When Telenor presented first-quarter results in May, the exchange declined to be impressed. Extremely high electricity prices, pandemic effects, the phase-out of the copper grid and significant investments eroded Telenor’s first-quarter results and numbers fell below analyst expectations.
Don’t lie about estimates
Henriette Trondsen, analyst at Arctic Securities, says the write-down of 2.5 billion related to Pakistan has been a case for several years, so although the issue is not new, the writedown was not in the estimates.
– I don’t foresee major impacts on Telenor’s trajectory after the report. The stock will likely make it marginally weaker than other carriers. There will only be slight changes to the estimates because the guidance for 2022 is roughly in line with the estimates, Trondsen says.
She believes the future focus will be on Capital Market Day on September 20, when there may be an update on mergers and acquisitions in Thailand and Malaysia, as well as updated guidelines.
When Borsen opened Tuesday morning after the quarterly report was announced, Telenor’s stock fell from the start. Immediately after the opening, the stock fell three percent and the price was 128.8 NOK.
progress in Asia
In Asia, Telenor has struggled, among other things, with tourists not returning to countries like Thailand after the Covid pandemic, which leads to lower guest revenue on mobile networks. But in the second quarter, Telenor will increase its sales in countries such as Thailand, Maylasia and Bangladesh, which had the strongest growth in the latter countries. The three companies gained a total of 1.6 million new mobile customers in the second quarter.
Telenor’s Thailand subsidiary, Dtac, earned an EBITDA before other items of NOK 2.26 billion in the second quarter of 2022, compared to NOK 2.58 billion in the same quarter last year.
According to estimates obtained by Infront, EBITDA was expected to occur up front before other items of NOK 2.11 billion.
The company’s sales were around NOK 5.5 billion in the second quarter, an increase of NOK 135 million over the same period last year.
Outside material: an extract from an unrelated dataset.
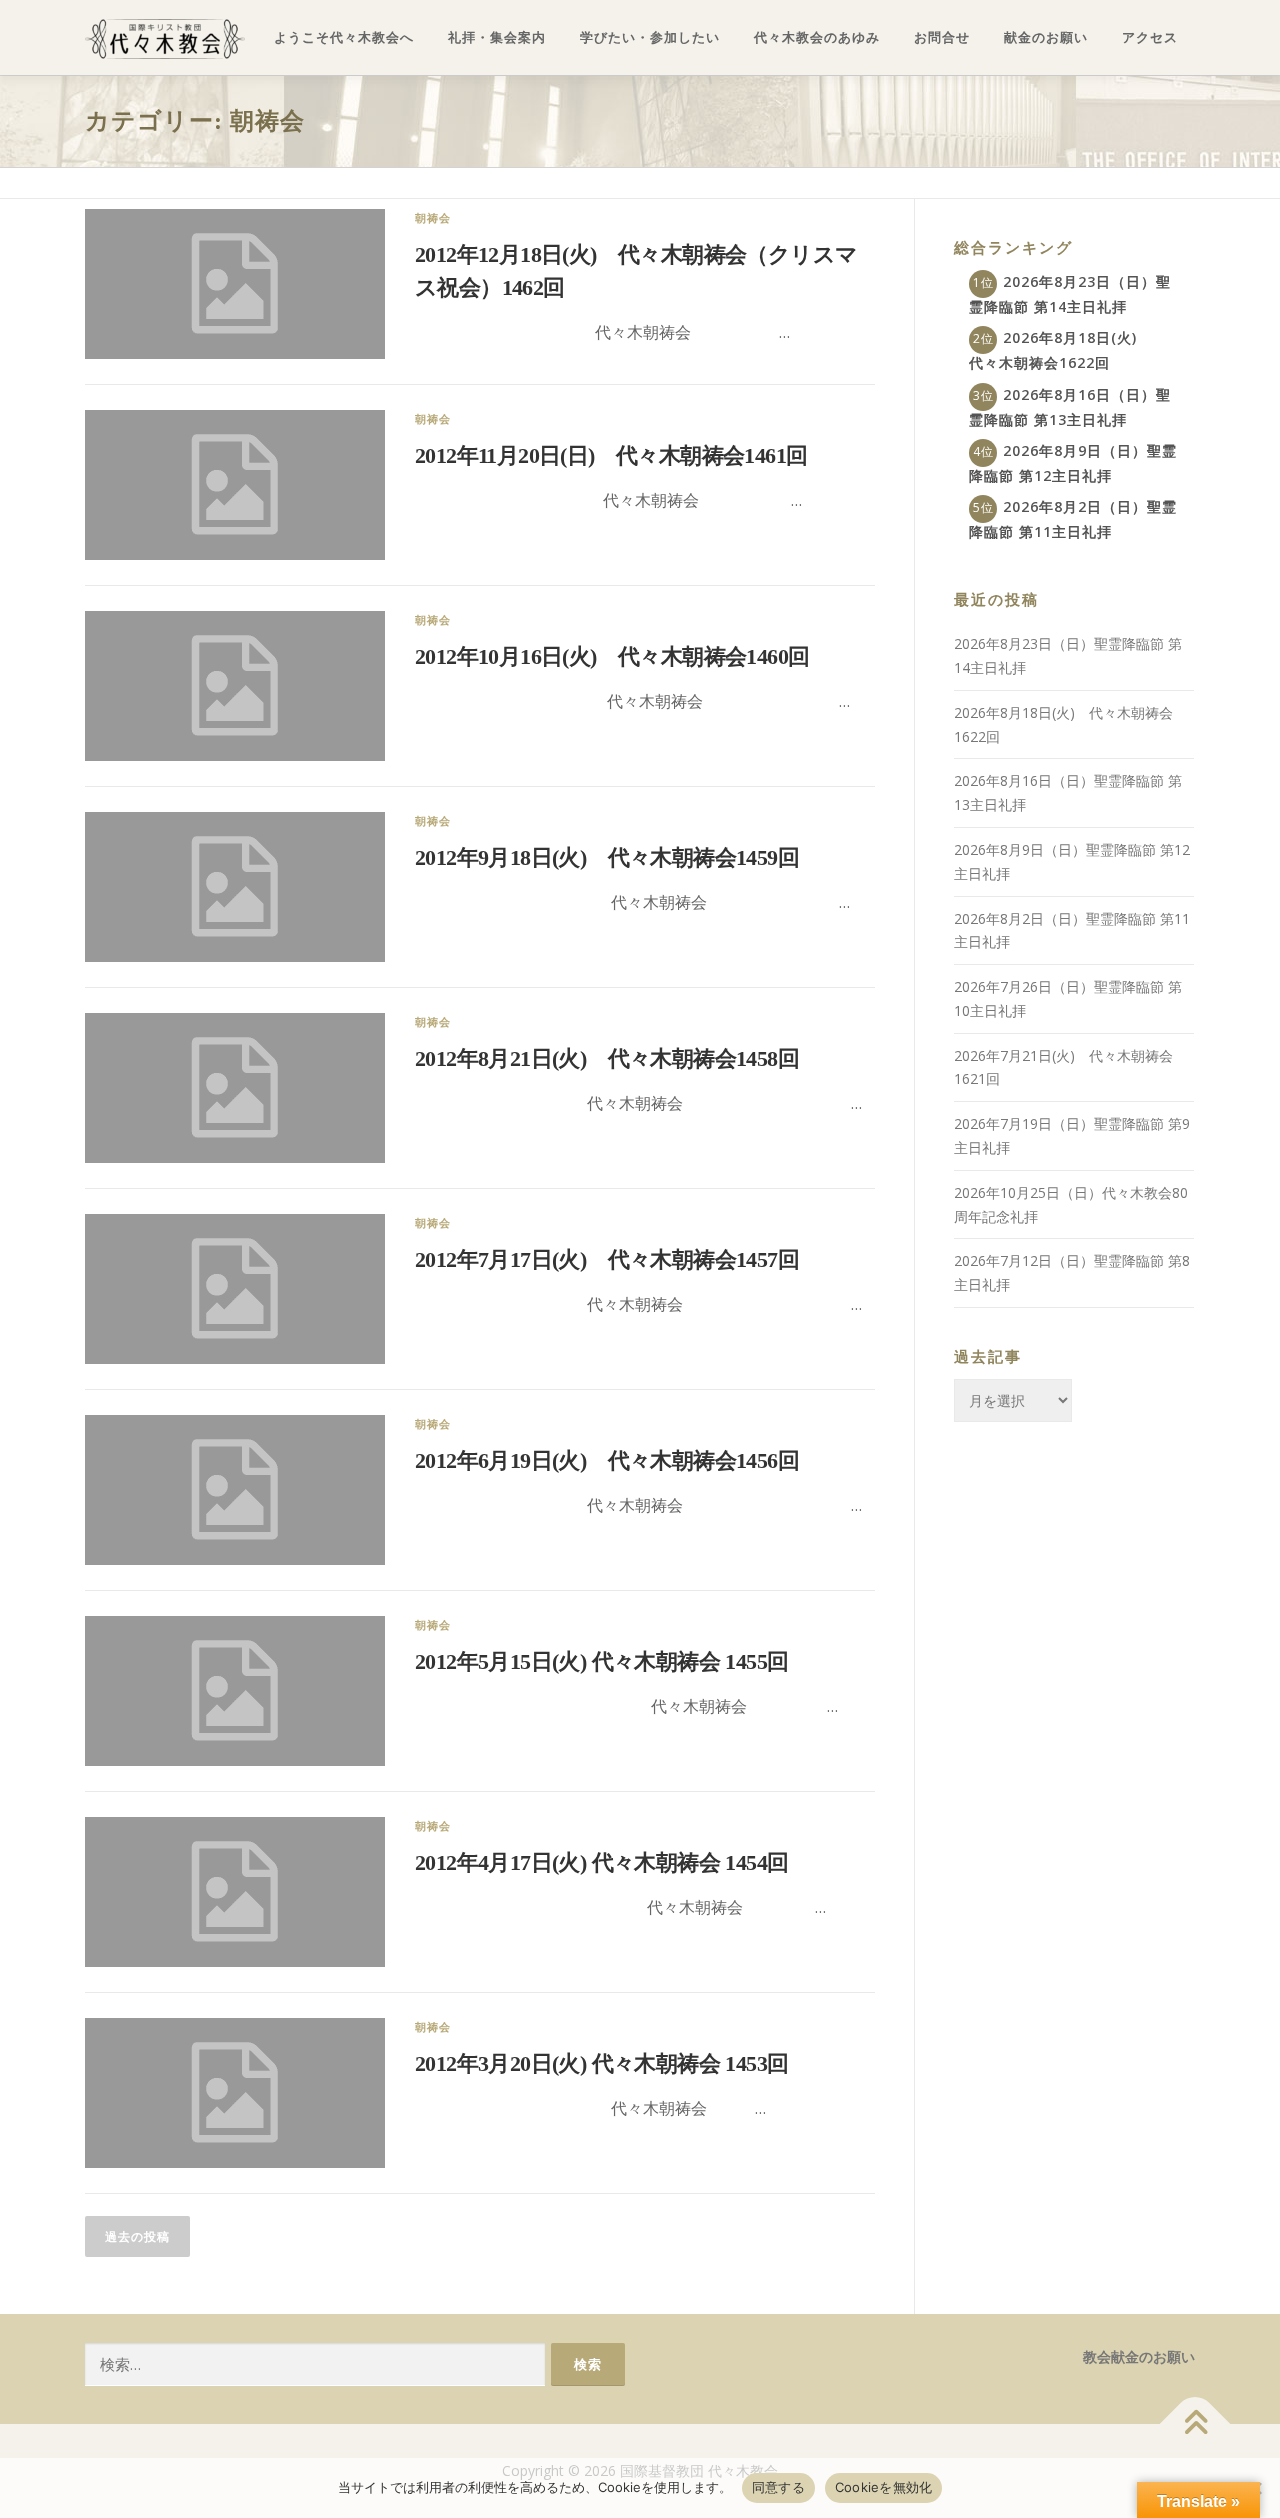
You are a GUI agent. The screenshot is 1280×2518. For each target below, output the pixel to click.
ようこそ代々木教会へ (344, 37)
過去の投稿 (137, 2236)
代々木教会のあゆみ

Thai mobile operator Telenor acquired 412,000 new mobile customers and at the end of June had nearly 20.3 million customers.
Malaysia’s Digi Mobile Telenor posted a slight increase in sales in the second quarter and improved its EBITDA by 107 million compared to the same period last year to 1.6 billion. The company increased its customer base by NOK 271,000 to NOK 10.5 million.
Grameenphone, Asia’s most profitable Telenor, maintains an EBITDA margin of 61 percent with sales of NOK 4 billion and an EBITDA result of nearly NOK 2.5 billion. The company increased its customer base by 0.9 million to 84.6 million customers.
Telenor has entered into merger agreements in both Malaysia and Thailand. The quasi-governmental Norwegian Communications Group is still waiting for the green light from the authorities in the two countries.
At the end of June, it was announced that Malaysian telecom regulator had given Telenor and their merger partner Axiata Group approval for the two companies to move forward with the next stage of the proposed deal. Now, the country’s mobile integration is dependent on Finanstilsynet’s approval in Malaysia.
In November 2021, Telenor entered into an agreement to merge Thai subsidiary Dtac with rival True, owned by the Thai giant Charoen Pokphand Group. If the deal is approved, the combined company will be listed on the Thai Stock Exchange and will have a total of 55 million customers. The parties aim to leave one-third ownership.
It takes time, CEO Sigve Brekke says during the presentation on the authorities’ work to approve mobile mergers in the two countries.
We expect to get approval during the second half of 2022 in both Malaysia and Thailand, says Brik.